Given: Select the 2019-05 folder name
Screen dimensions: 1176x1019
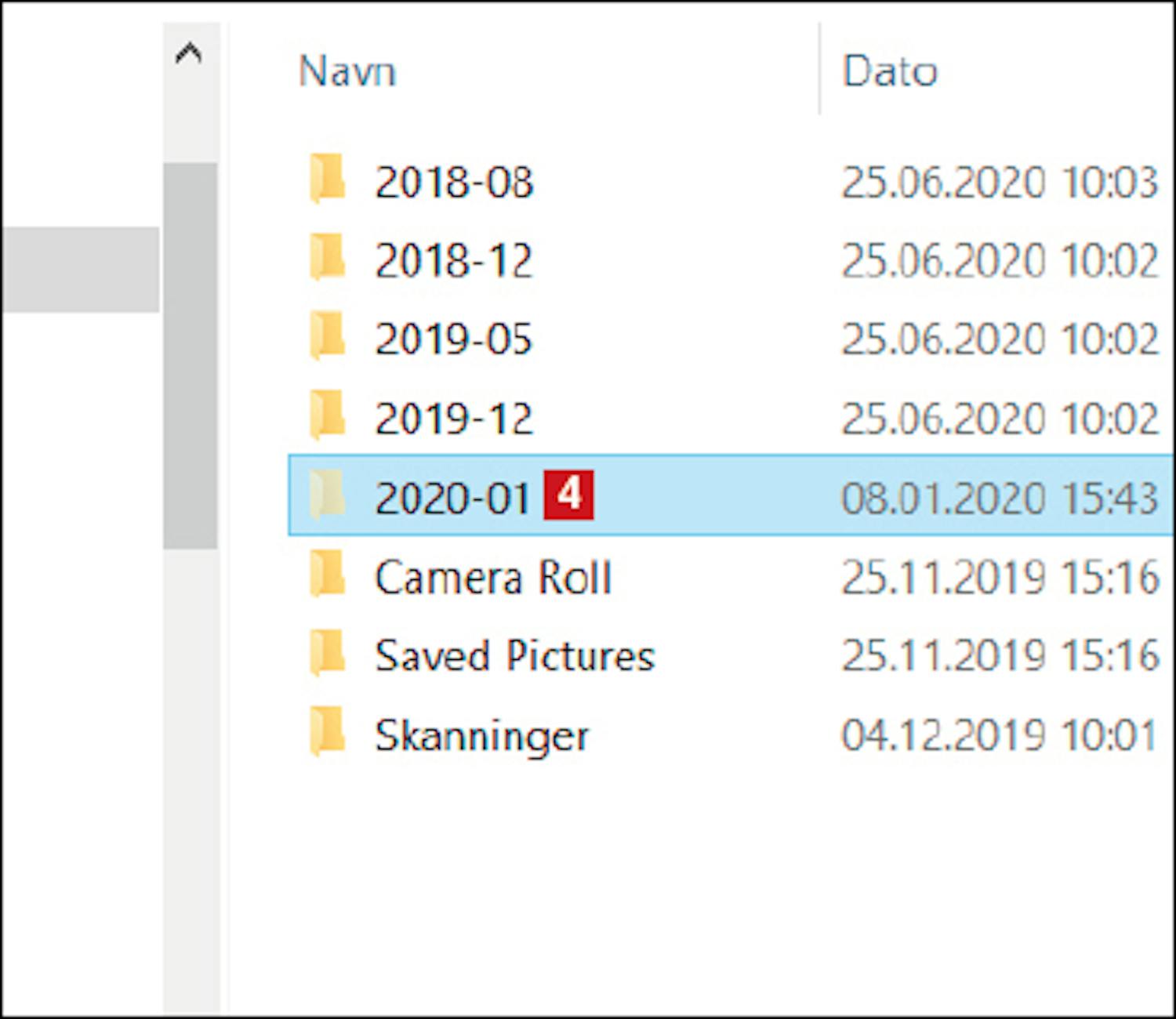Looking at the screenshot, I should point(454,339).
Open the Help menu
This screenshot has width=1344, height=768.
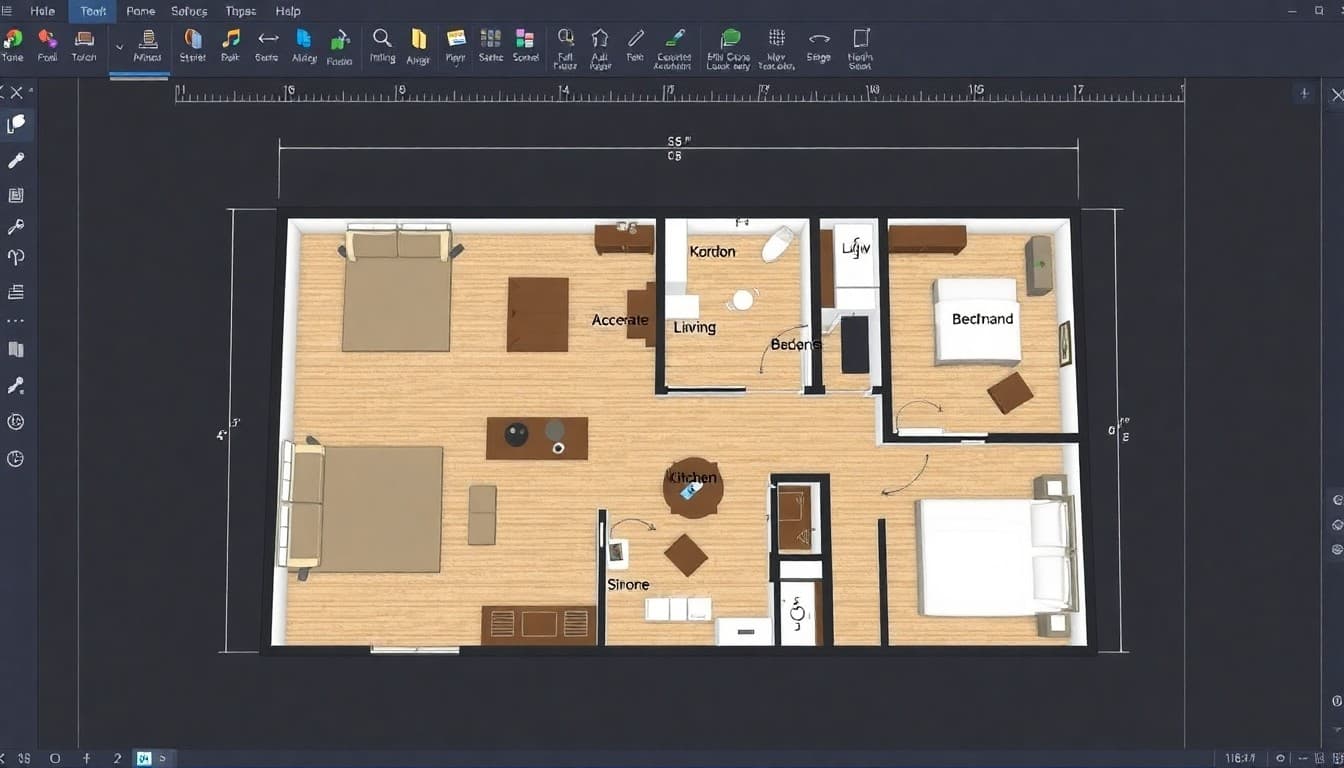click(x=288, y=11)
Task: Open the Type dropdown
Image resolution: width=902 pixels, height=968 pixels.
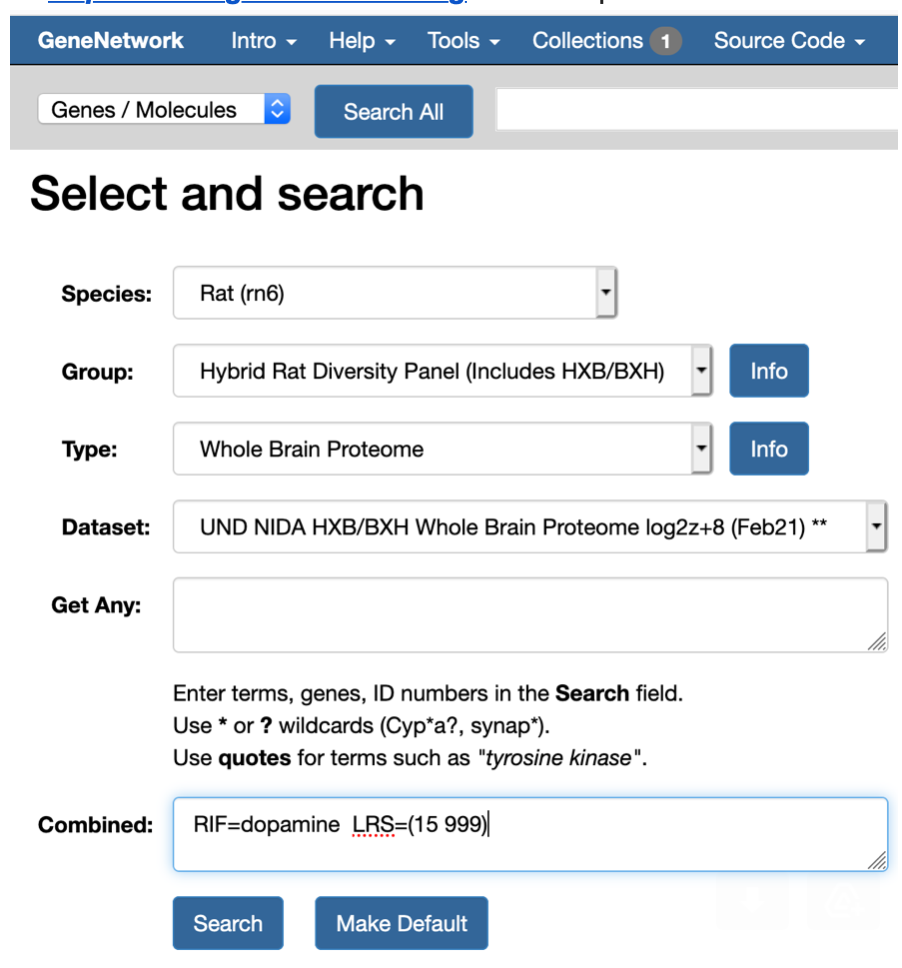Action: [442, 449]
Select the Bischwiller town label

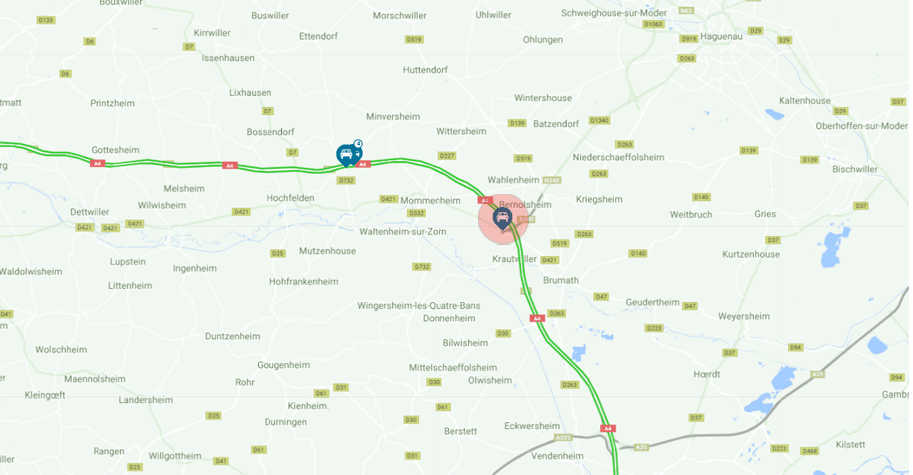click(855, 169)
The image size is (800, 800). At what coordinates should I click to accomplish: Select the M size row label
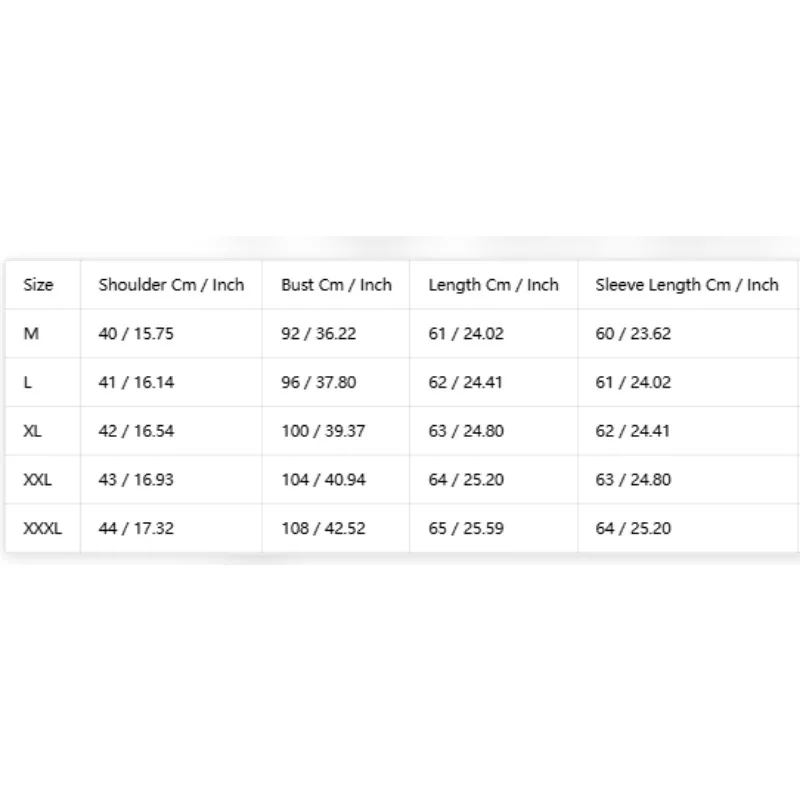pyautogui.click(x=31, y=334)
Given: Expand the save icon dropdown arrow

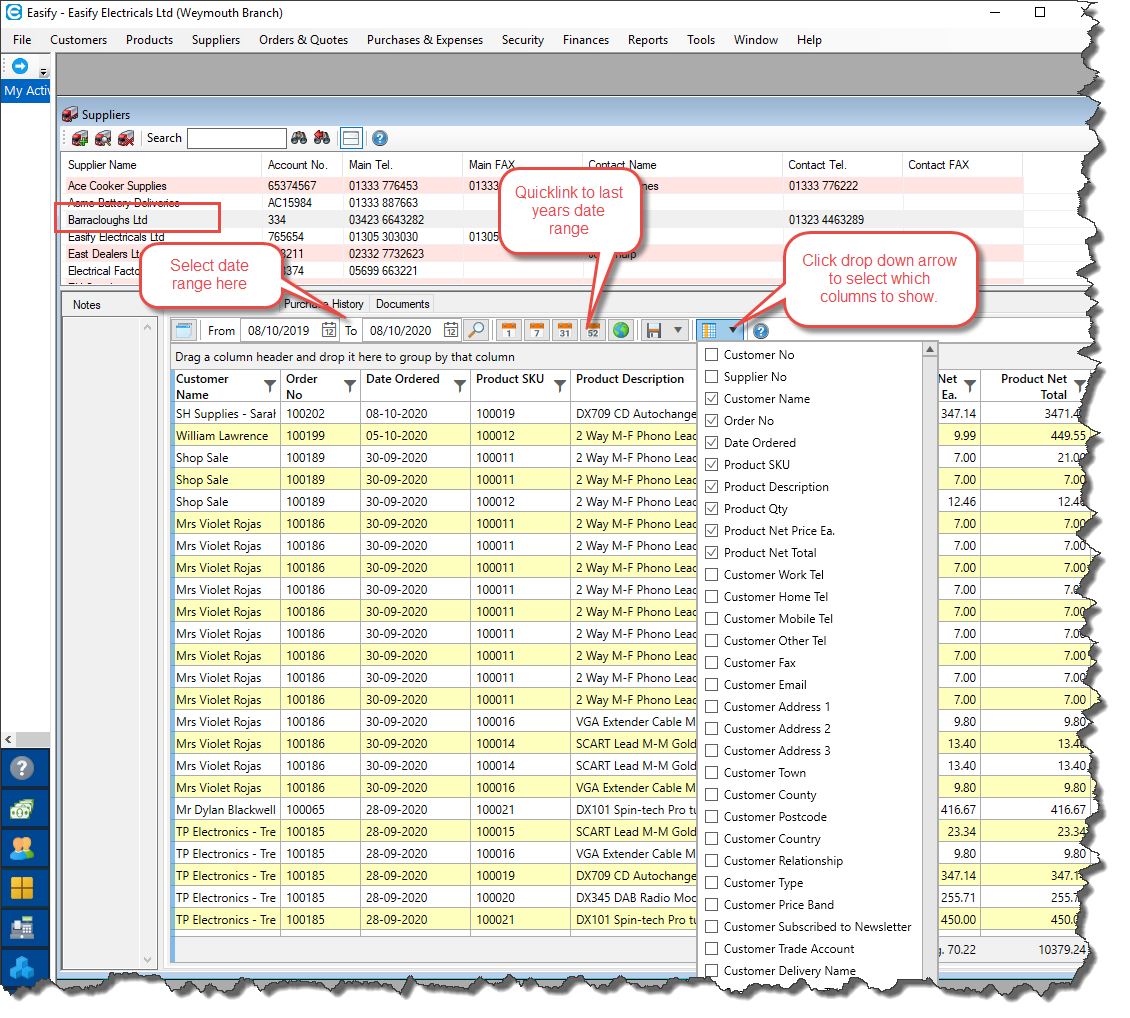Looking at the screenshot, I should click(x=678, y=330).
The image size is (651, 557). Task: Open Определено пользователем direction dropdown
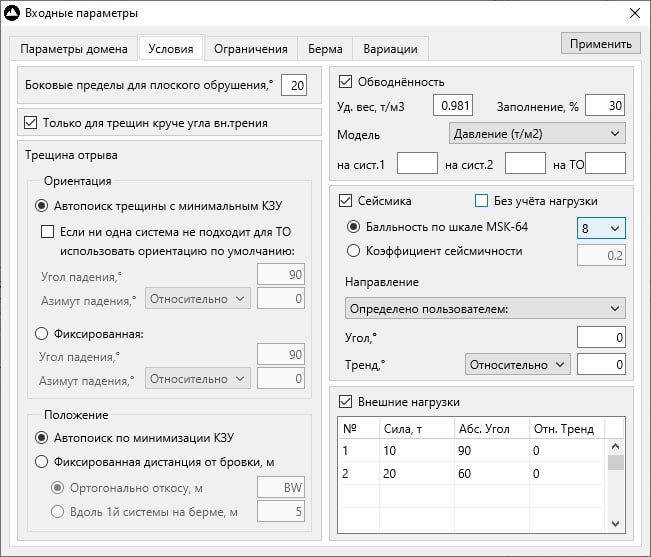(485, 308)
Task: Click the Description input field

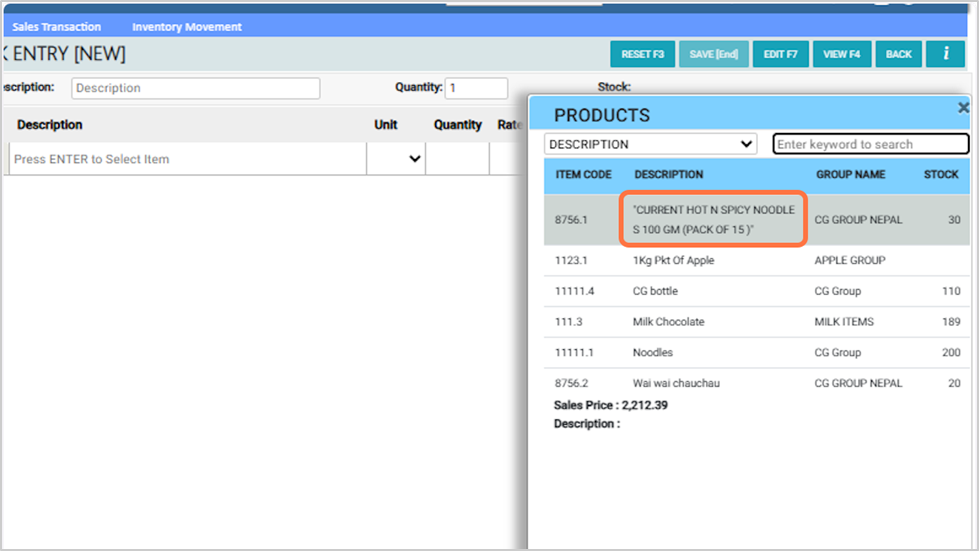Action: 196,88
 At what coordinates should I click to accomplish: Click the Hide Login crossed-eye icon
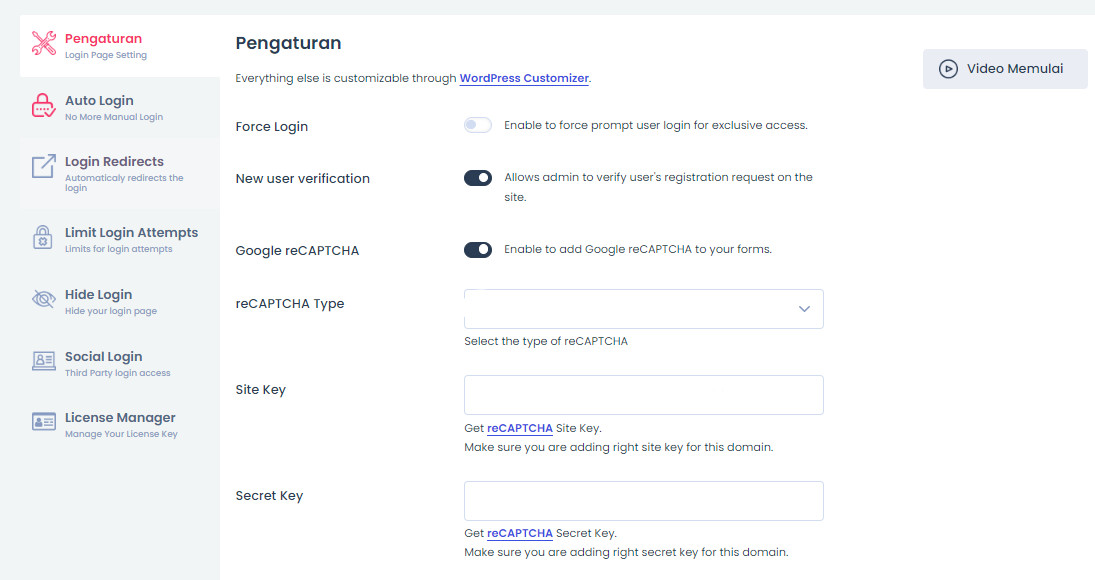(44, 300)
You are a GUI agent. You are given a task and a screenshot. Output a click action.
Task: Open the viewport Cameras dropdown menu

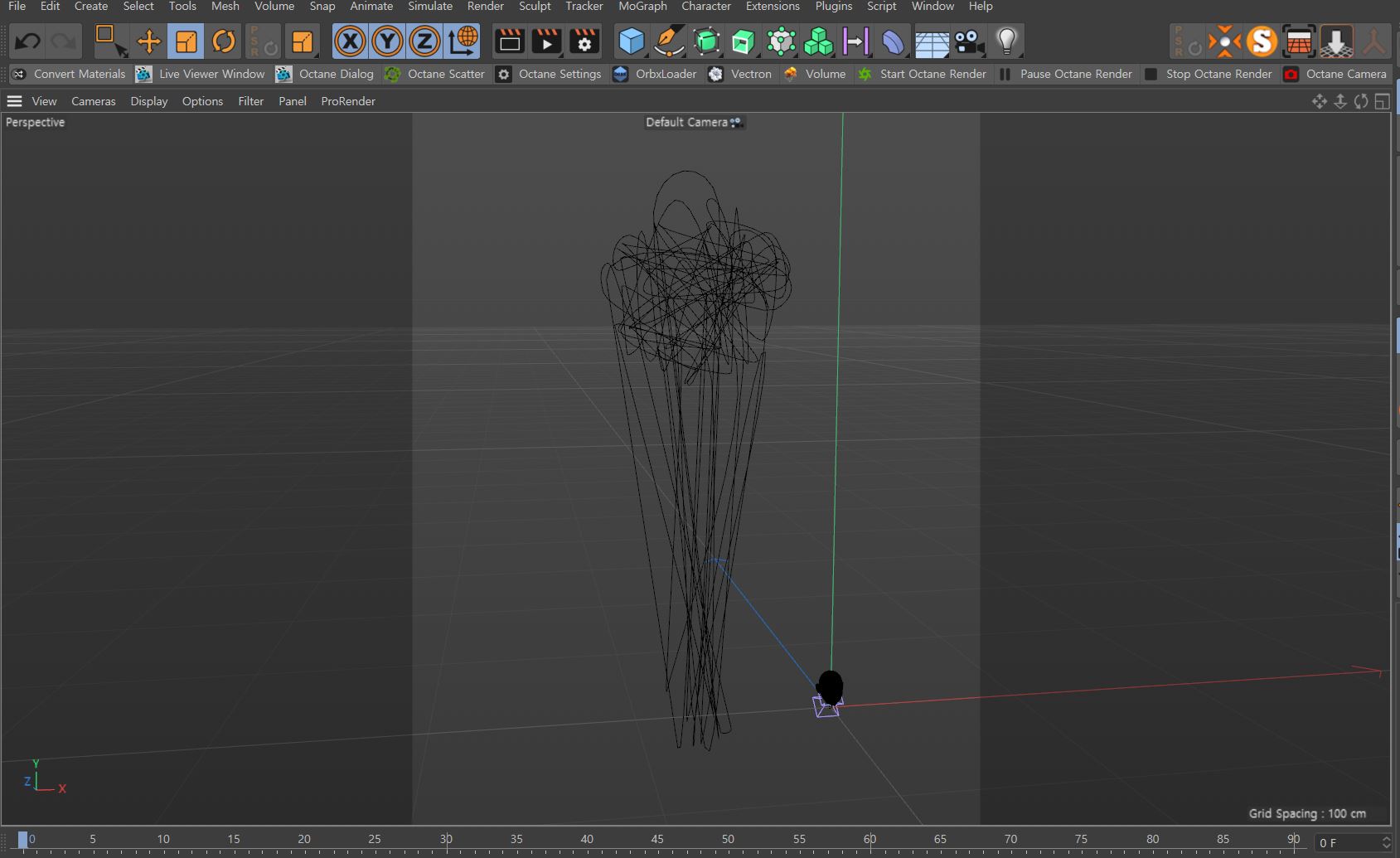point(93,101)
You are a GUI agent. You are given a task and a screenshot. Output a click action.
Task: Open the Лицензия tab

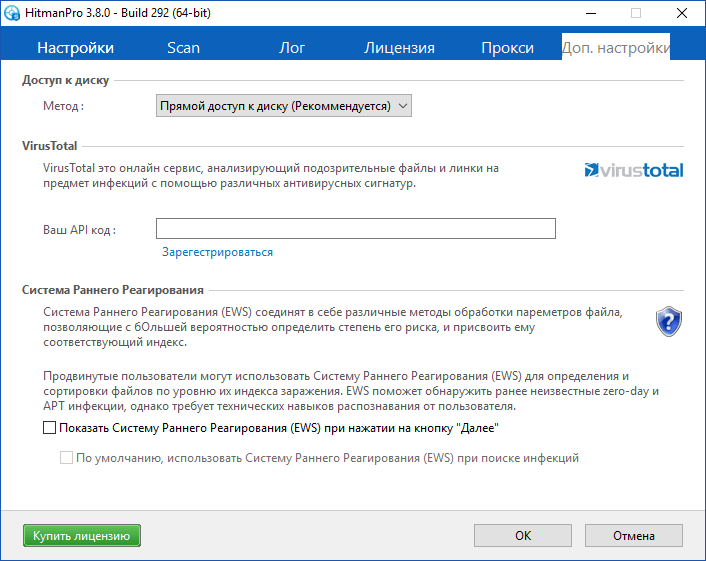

# # # #

A faithful copy of every record is needed here. Leave the images out of it.

Given: Select the 2019-05 folder name
Screen dimensions: 1176x1019
Looking at the screenshot, I should point(454,339).
Open the Help menu
This screenshot has width=1344, height=768.
click(x=288, y=11)
Task: Open the Type dropdown
Image resolution: width=902 pixels, height=968 pixels.
Action: [442, 449]
Select the Bischwiller town label

click(855, 169)
The image size is (800, 800). At what coordinates should I click to accomplish: Select the M size row label
pyautogui.click(x=31, y=334)
Given: Expand the save icon dropdown arrow

Looking at the screenshot, I should click(x=678, y=330).
The image size is (651, 557). Task: Open Определено пользователем direction dropdown
(485, 308)
Task: Click the Description input field

Action: 196,88
 At what coordinates should I click to accomplish: Click the Hide Login crossed-eye icon
(44, 300)
You are a GUI agent. You are given a task and a screenshot. Output a click action.
Task: Open the viewport Cameras dropdown menu

point(93,101)
You are a GUI agent. You are given a task and a screenshot. Output a click action.
Task: Open the Лицензия tab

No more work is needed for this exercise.